◆ Supplied information
start

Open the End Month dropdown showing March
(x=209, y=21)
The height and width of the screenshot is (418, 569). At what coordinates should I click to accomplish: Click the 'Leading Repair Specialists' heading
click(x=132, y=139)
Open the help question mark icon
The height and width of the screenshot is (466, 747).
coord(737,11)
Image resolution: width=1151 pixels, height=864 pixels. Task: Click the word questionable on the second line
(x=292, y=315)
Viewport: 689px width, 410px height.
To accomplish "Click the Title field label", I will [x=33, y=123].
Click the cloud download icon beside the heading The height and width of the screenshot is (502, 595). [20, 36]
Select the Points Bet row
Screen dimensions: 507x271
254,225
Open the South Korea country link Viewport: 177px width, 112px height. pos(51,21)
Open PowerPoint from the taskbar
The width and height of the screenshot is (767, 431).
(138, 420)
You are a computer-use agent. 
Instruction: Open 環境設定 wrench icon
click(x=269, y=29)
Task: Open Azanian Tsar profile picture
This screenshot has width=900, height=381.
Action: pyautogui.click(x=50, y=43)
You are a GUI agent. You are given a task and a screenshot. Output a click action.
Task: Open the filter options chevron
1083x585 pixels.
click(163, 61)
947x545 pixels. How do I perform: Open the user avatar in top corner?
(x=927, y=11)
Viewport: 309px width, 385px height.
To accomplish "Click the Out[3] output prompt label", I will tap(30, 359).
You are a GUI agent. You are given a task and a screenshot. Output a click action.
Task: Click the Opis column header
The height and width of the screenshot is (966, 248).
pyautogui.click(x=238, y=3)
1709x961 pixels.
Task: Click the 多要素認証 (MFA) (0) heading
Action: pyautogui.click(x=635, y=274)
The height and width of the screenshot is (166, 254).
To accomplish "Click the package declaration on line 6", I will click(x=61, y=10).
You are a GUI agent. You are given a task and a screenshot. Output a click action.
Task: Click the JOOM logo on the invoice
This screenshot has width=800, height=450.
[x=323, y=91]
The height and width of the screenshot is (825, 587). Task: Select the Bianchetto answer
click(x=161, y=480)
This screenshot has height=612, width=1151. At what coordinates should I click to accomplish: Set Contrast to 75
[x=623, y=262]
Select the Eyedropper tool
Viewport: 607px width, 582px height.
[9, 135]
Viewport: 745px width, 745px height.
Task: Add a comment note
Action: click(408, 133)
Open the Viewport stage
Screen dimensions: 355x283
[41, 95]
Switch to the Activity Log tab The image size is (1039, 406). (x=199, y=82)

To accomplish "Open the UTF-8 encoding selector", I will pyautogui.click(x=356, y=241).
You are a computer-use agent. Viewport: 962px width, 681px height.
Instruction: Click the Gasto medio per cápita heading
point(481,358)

end

◆ Work to do
Rewrite every one of the records above, swapping "chevron" for "arrow" and leaving all other text untouched.

◆ Solution for this exercise
Open the End Month dropdown showing March
(x=209, y=21)
The height and width of the screenshot is (418, 569). At what coordinates should I click to accomplish: Click the 'Leading Repair Specialists' heading
click(x=132, y=139)
Open the help question mark icon
The height and width of the screenshot is (466, 747).
coord(737,11)
Image resolution: width=1151 pixels, height=864 pixels. Task: Click the word questionable on the second line
(x=292, y=315)
Viewport: 689px width, 410px height.
To accomplish "Click the Title field label", I will [x=33, y=123].
Click the cloud download icon beside the heading The height and width of the screenshot is (502, 595). [20, 36]
Select the Points Bet row
Screen dimensions: 507x271
254,225
Open the South Korea country link Viewport: 177px width, 112px height. pos(51,21)
Open PowerPoint from the taskbar
The width and height of the screenshot is (767, 431).
(138, 420)
You are a computer-use agent. 
Instruction: Open 環境設定 wrench icon
click(x=269, y=29)
Task: Open Azanian Tsar profile picture
This screenshot has width=900, height=381.
Action: pyautogui.click(x=50, y=43)
You are a GUI agent. You are given a task and a screenshot. Output a click action.
Task: Open the filter options arrow
1083x585 pixels.
click(163, 61)
947x545 pixels. How do I perform: Open the user avatar in top corner?
(x=927, y=11)
Viewport: 309px width, 385px height.
To accomplish "Click the Out[3] output prompt label", I will tap(30, 359).
You are a GUI agent. You are given a task and a screenshot. Output a click action.
Task: Click the Opis column header
The height and width of the screenshot is (966, 248).
pyautogui.click(x=238, y=3)
1709x961 pixels.
Task: Click the 多要素認証 (MFA) (0) heading
Action: pyautogui.click(x=635, y=274)
The height and width of the screenshot is (166, 254).
To accomplish "Click the package declaration on line 6", I will click(x=61, y=10).
You are a GUI agent. You are given a task and a screenshot. Output a click action.
Task: Click the JOOM logo on the invoice
This screenshot has width=800, height=450.
[x=323, y=91]
The height and width of the screenshot is (825, 587). Task: Select the Bianchetto answer
click(x=161, y=480)
This screenshot has height=612, width=1151. At what coordinates should I click to accomplish: Set Contrast to 75
[x=623, y=262]
Select the Eyedropper tool
Viewport: 607px width, 582px height.
[9, 135]
Viewport: 745px width, 745px height.
Task: Add a comment note
Action: click(408, 133)
Open the Viewport stage
Screen dimensions: 355x283
[41, 95]
Switch to the Activity Log tab The image size is (1039, 406). (x=199, y=82)

To accomplish "Open the UTF-8 encoding selector", I will pyautogui.click(x=356, y=241).
You are a computer-use agent. Viewport: 962px width, 681px height.
Instruction: Click the Gasto medio per cápita heading
point(481,358)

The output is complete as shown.